Thursday, July 14, 2011

visual disturbance









My husband is a musician and composer. He is sonically circuited. We travelled recently and audio problems developed with the in-flight film. It almost sent him over the edge. Static and poor reception on the car radio elicit a similar response. I sympathize with his reaction, although my sensitivity lies in the visual realm. It has from an early age. I hated when friends would decorate their doors with stickers. It ruined the visual plane of the door. I also hate adhesive price tags placed on package labels.

This sensitivity doesn’t have anything to do with style, ornament, sparseness or excess. It has nothing to do with age or newness, beauty, ugliness, mess or cleanliness. Rather, it is activated when a particular element, combination of elements, or placements of elements are so discordant, one’s visual experience of a thing or place is subverted. I can’t get around it.

Disparate elements are often successfully employed when humor, satire, irony and parody are intended. I’m not referencing those occasions. I’m concerned with the visual disregard for place, time, context and participant. It’s carelessness that occurs in everyday life and in art making. Consider white-flocked Christmas trees in Florida, a photorealist painting executed in Day-Glo colors, a nude wearing spectacles. I could go on and on.

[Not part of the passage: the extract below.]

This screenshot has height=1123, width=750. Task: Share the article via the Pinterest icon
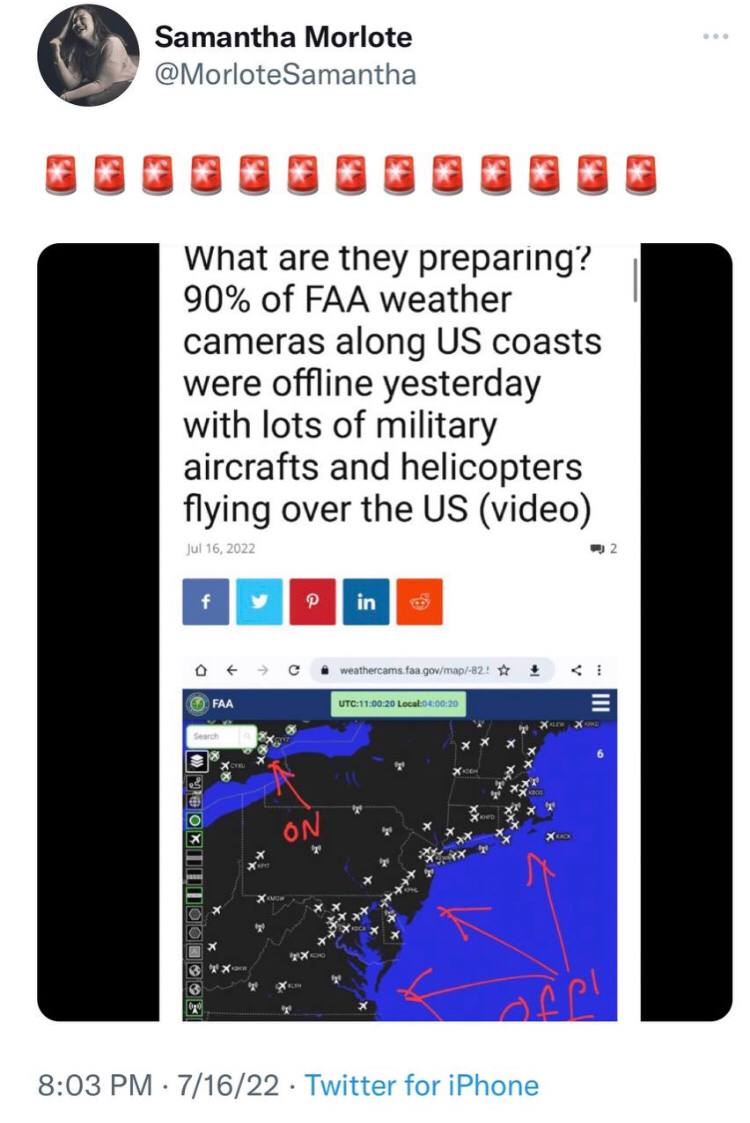point(312,602)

Of course this is strictly a personal problem, but a problem that has served me well when determining the “doneness” of my own work. Often, my first idea for a painting was not my best and this is the place where fault in the overall conception shows up. If my eyes consistently travel to one place in a painting, there is something wrong. In fact, right now I’m thinking of cutting a particular painting into two pieces.

While it can be personally heartbreaking, it raises the bar on work that still needs to be done. If I want to grow, I have to maintain a certain level of dissatisfaction.  Right now I am good, but I want to be better.